25年で半減!? 今後も減少は止まらない? ガソリンスタンドが廃業に追い込まれる理由

25年前に比べると、ガソリンスタンドの数が半数ほどに減少しました。交通インフラの一環として、ガソリンスタンドはなくてはならないものですが、なぜ半減してしまったのでしょうか。

ガソリンスタンドが25年間で半数に減少

 これまで利用していたガソリンスタンド(給油所)が閉店して、給油が不便になったユーザーも少なくないでしょう。

 資源エネルギー庁のデータによると、日本国内の給油所は、2019年3月末時点で約3万か所とされています。もっとも多かった1994年は6万か所を少し上まわっていたので、約25年間で給油所の数は半減しました。

ガソリンスタンドが年々減少している
ガソリンスタンドが年々減少している

 ここまで減った理由を給油所の経営者に尋ねると、以下のように返答されました。

「20年ほど前にはセルフガソリンスタンドの解禁などによって燃料の価格が下がり、薄利多売も加速しました。この後は消防法の改正もあって、ガソリン貯蔵タンクの流出防止対策をおこなう必要も生じています。

 クルマの売れ行きと保有台数は伸び悩みで、燃費が向上したたこともあり、給油量は減っています。これら複数の原因により、給油所の数も減りました」

 もともと給油所は規制で縛られ、自由に設置することはできませんでした。
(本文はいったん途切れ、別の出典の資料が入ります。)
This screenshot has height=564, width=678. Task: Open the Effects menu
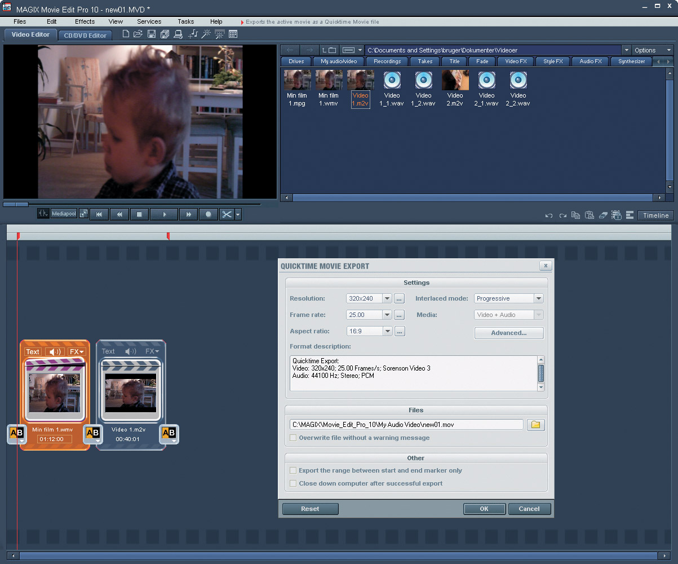click(85, 21)
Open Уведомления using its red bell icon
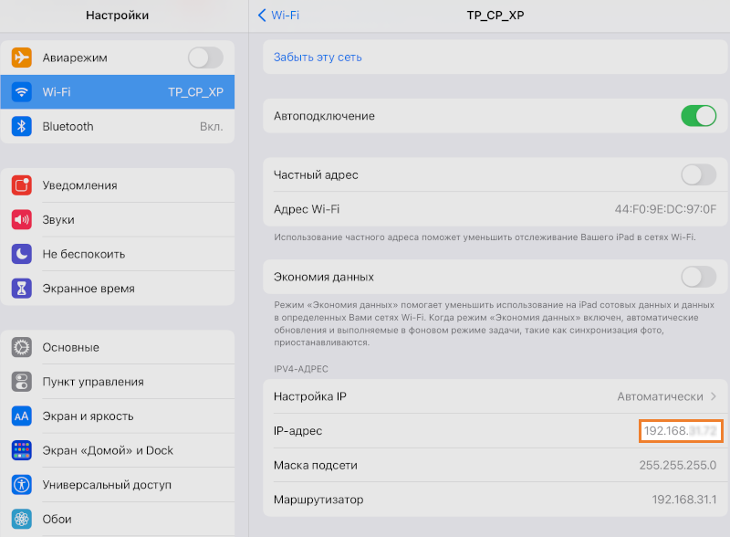 22,184
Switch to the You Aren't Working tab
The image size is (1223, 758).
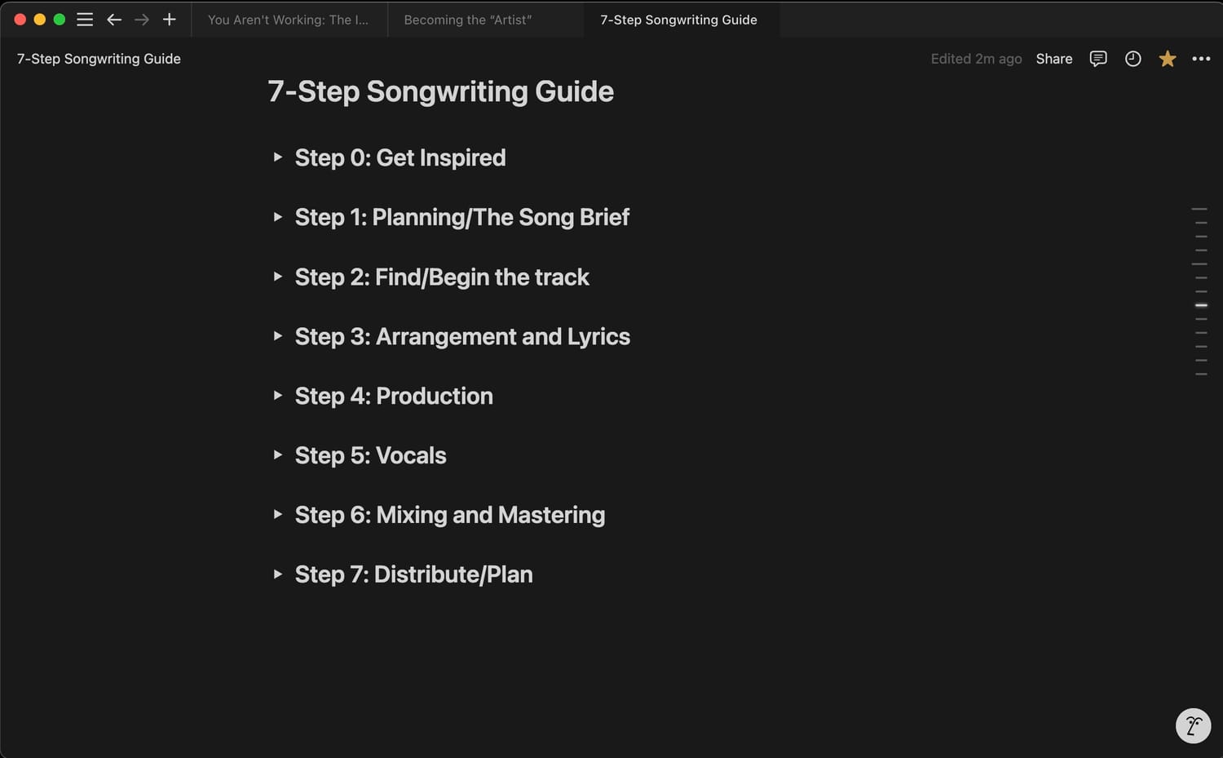[x=288, y=20]
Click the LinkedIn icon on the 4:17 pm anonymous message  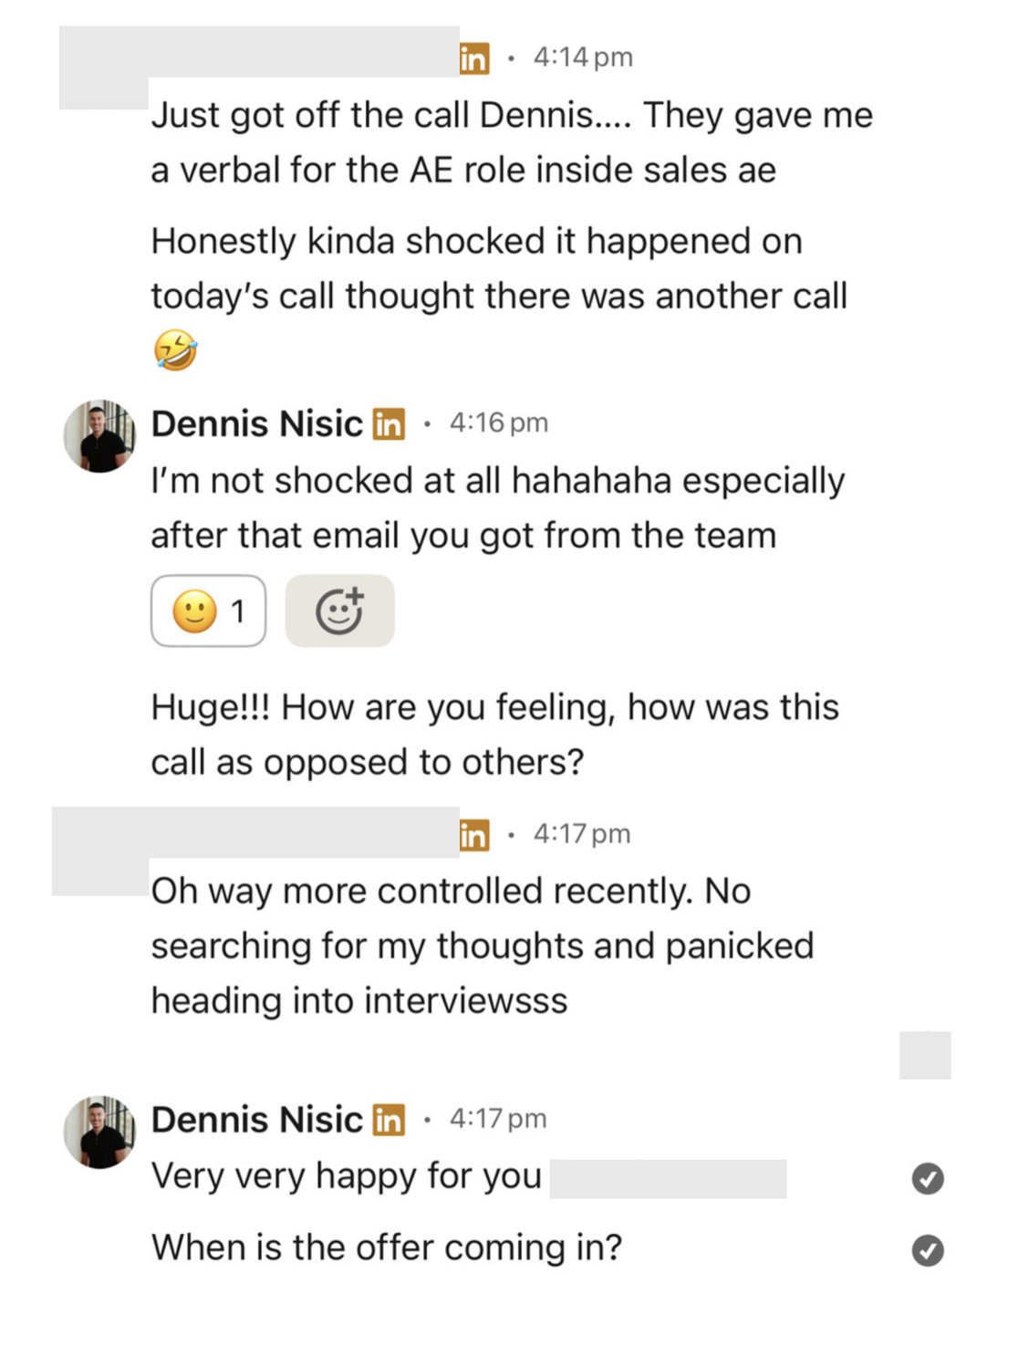coord(474,833)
それが1980年代後半から1990年頃に規制が緩和され、給油所の数も増えて、前述の通り1994年には6万か所を超えたのです。

 ここまでは規制緩和が給油所の設置を促しましたが、その後は状況が変わります。1996年に特定石油製品輸入暫定措置法が廃止され、ガソリン、軽油、灯油の輸入が自由化されました。

 1998年には消防法も緩和され、ユーザーが自分で給油するセルフタイプの給油所も営業を開始しました。これらの相乗効果で、燃料の価格が下がり始めました。
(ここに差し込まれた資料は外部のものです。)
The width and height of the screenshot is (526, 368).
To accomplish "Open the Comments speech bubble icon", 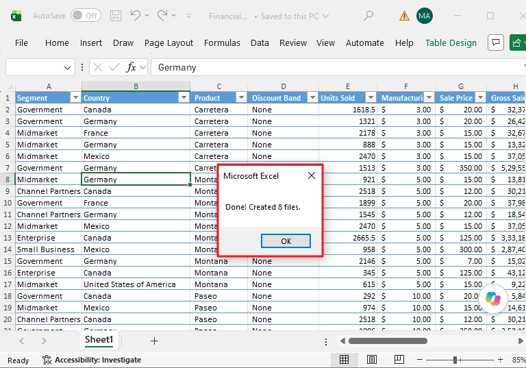I will click(x=496, y=42).
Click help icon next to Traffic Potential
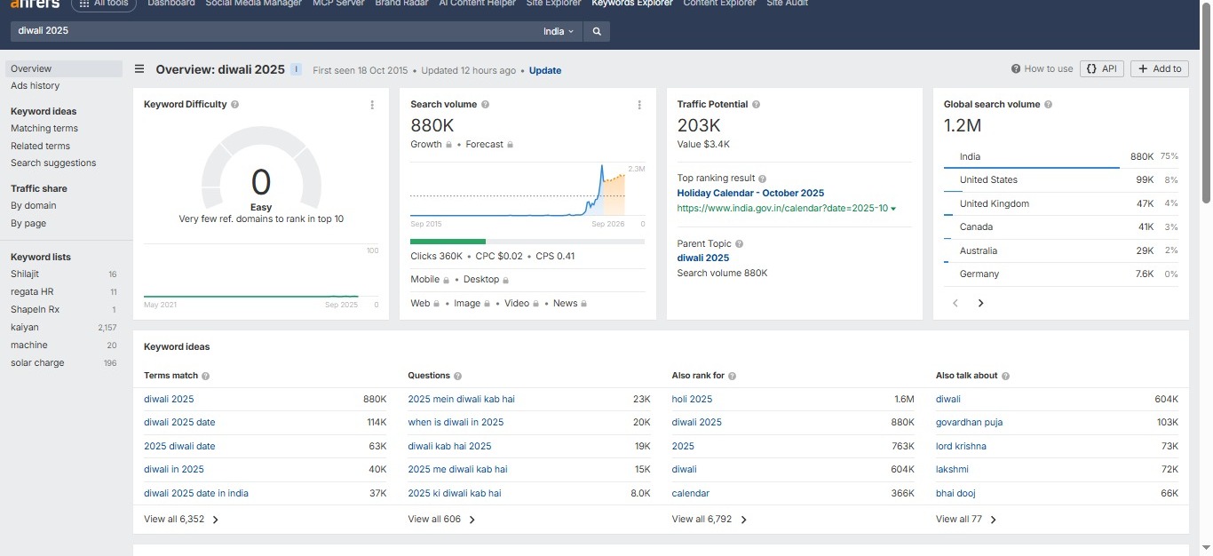Screen dimensions: 1213x556 pyautogui.click(x=756, y=105)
 燃料の価格はいろいろな理由で変動しますが、レギュラーガソリン価格は、1995年頃まで120円から130円で推移してきました(当時は消費税抜表示)。それが自由化された1996年以降は110円を下まわり、1997年には100円、1999年には91円まで下がっています。

 1997年4月からは消費税率が従来の3%から5%に値上げされましたが、それでも本体価格が91円なら、税込価格は100円以下です。ユーザーにとっては有り難いことでしたが、セルフスタンドも含めて、給油所の過当競争は一層激しくなりました。
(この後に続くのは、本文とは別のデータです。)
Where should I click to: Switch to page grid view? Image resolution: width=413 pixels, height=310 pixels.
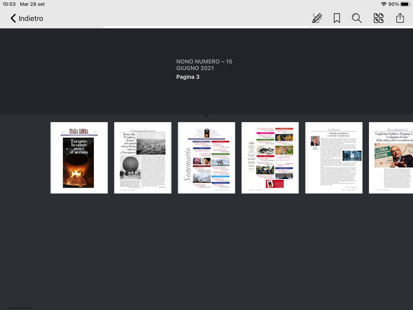pyautogui.click(x=378, y=18)
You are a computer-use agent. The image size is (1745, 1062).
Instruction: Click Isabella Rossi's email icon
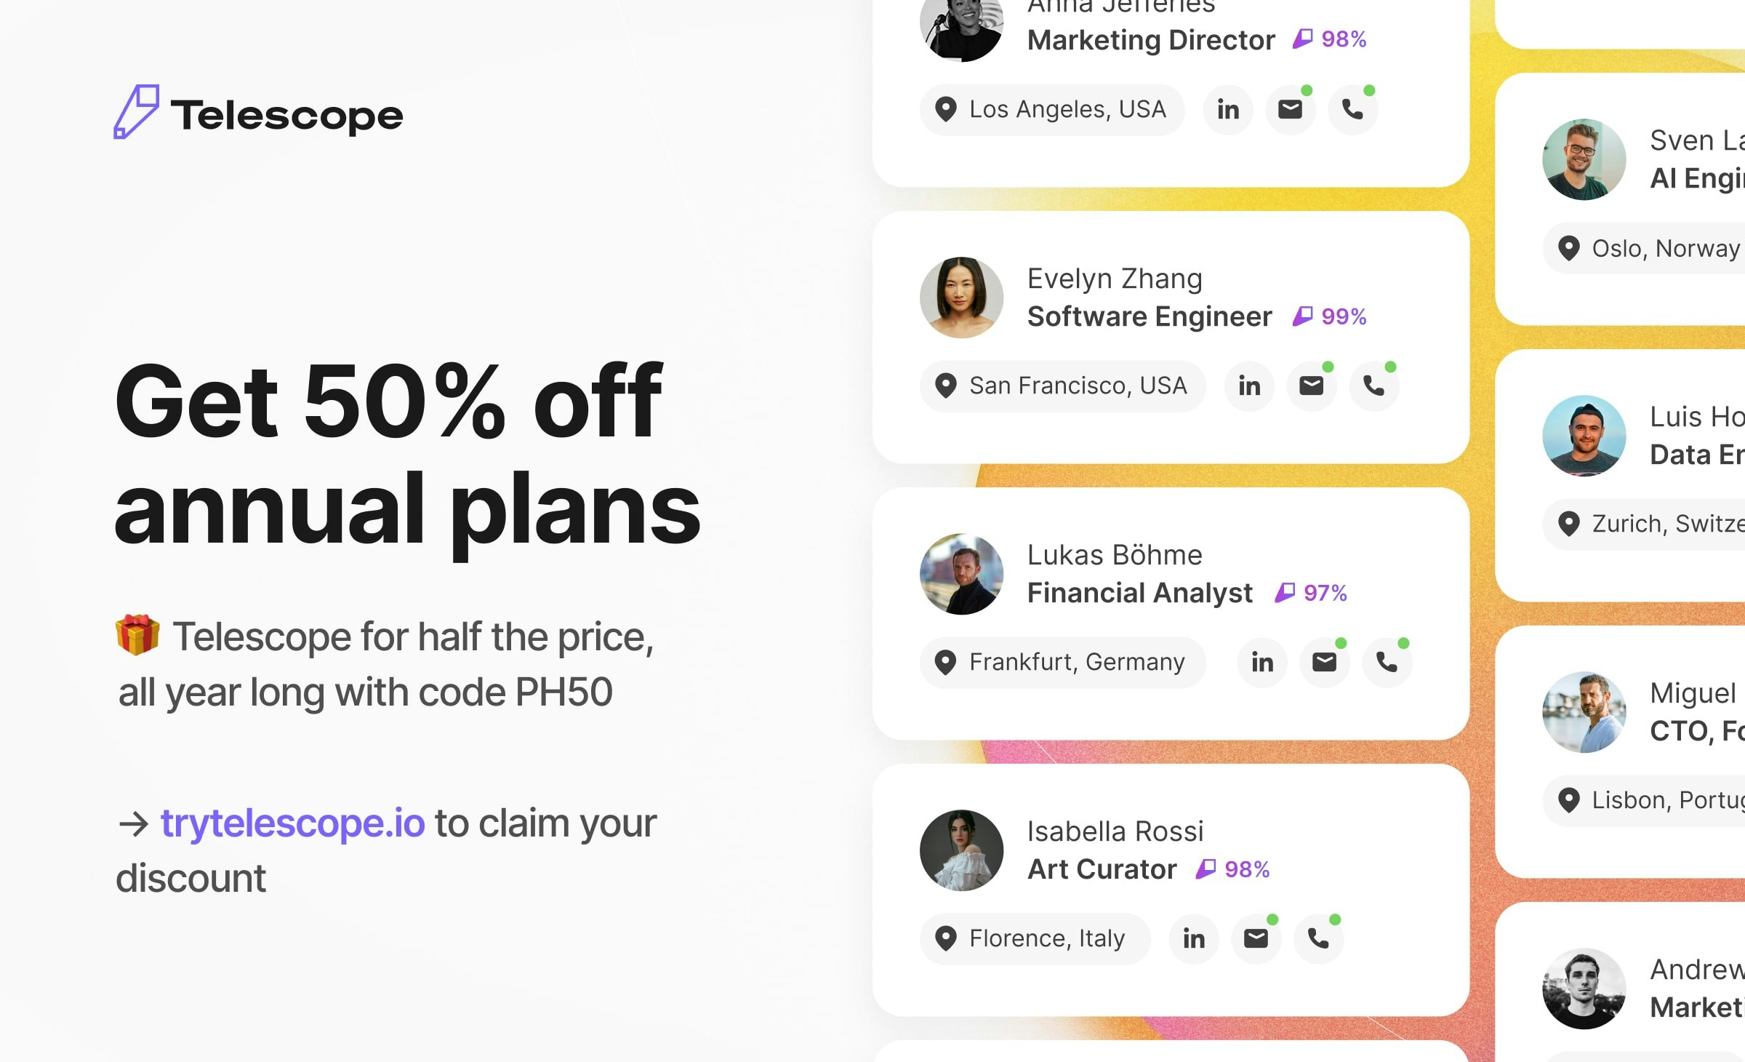coord(1256,938)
 さらに2011年には、地下の燃料貯蔵タンクからの流出事故を防ぐため、消防法が改正されています。流出対策を施すと500万円から800万円の出費になり、地下貯蔵タンクの入換工事まで実施すれば3000万円から4000万円を要します。

 このように多額の出費が生じると、給油所の存続にも影響を与えるでしょう。複数の事業を手掛ける業者であれば、給油所から撤退することもあり得ます。

 その結果、1994年に6万か所を超えた給油所は、2003年に5万か所に減り、2009年には4万か所、そして今日の3万か所まで急減したのです。